Microsoft beats Apple

Having made the switch after more than 20 years of PCs to Apple, with the purchase of a MacBook Pro at Heathrow Airport's tax-free shopping, I've slowly been shutting down activities on my recalcitrant LG laptop. I've already got the Mac versions of Microsoft Office, Adobe Lightroom and Photoshop CS3; however, one thing that OS X is really missing is a decent blog client. By far, the best blog client going is Windows Live Writer. It's probably one of the best pieces of software to come out of Redmond in the past decade.

Until OS X can come up with something equivalent, I'm going to be using either Fusion or Parallels to let me run it in a virtual machine, along with the handful of other Windows-only applications that I use for which there are definitely no equivalents.
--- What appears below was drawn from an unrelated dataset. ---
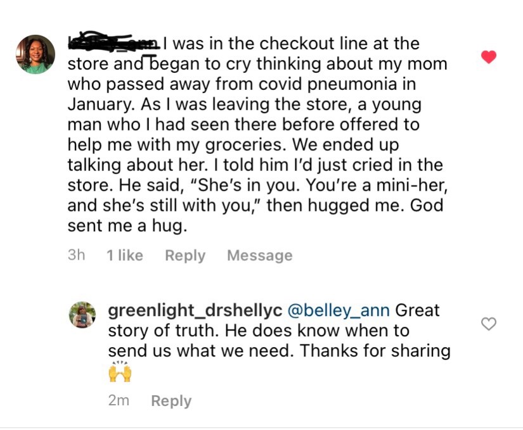
Task: Open greenlight_drshellyc's small profile avatar
Action: coord(82,315)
Either that, or blog from work, where I've co-opted my Windows Server 2003 desktop to run it. During my lunch break, of course.

Metablogging

Metablogging is essentially blogging about blogging, and probably a good sign that the author has really run out of things to say. Given that I haven't posted anything since heading off to England for a few weeks in the sun (ha!), it looks like I've reached that point already, so I hope that excuses me.
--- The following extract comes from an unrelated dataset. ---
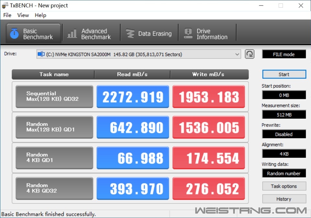
Task: Open the File menu
Action: pos(7,15)
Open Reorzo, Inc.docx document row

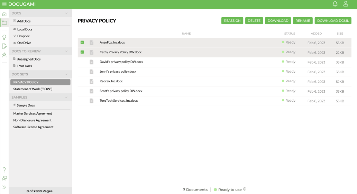(x=111, y=81)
After a few abortive weeks of trying to catch up with the old Fairfax Digital team (aka Damana, Mei and Sanson), we finally managed to all be in the same place at roughly the same time (despite the best efforts of my local garage to make me miss an entire day by messing up the installation of a wheel bearing in my car, but that's besides the point).
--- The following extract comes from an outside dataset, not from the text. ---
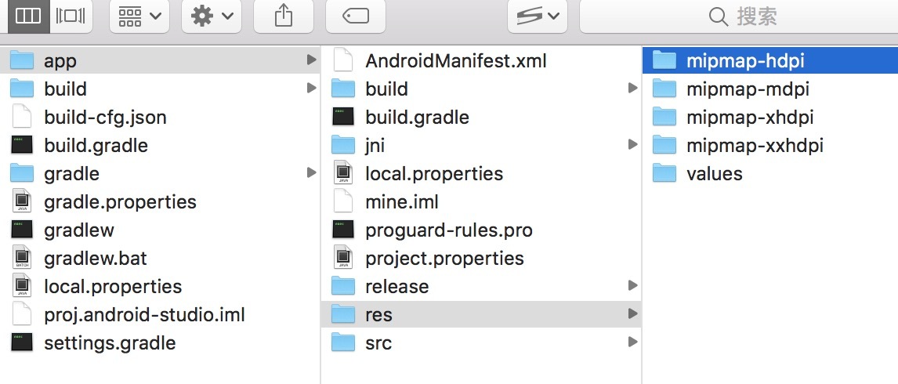Select the src folder
This screenshot has height=384, width=898.
point(378,342)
While comparing the merits of our MacBook Pros and why using Safari instead of Camino is bad for your health, I mentioned some of the parental controls, which as the parent of an inquisitive nine year old girl, come as an absolute Godsend, and both Sanson and Damana were very impressed by it all (not that either are in a position to need parental controls on their MBPs yet), so Damana encouraged me to blog about it.

This is not that post.

Instead, it's more of a realisation that a lot of the time, I don't blog stuff because I don't think people will be interested, that it's so obvious to me that it's equally obvious to everyone else. There can be a really bad signal-to-noise ratio on the web, and I'd rather not be contributing to the noise side of the equation. However, the point was made over lunch that what is obvious to me may not be at all obvious to just one person out there, who is even now Googling for some help on the topic that you're not writing about.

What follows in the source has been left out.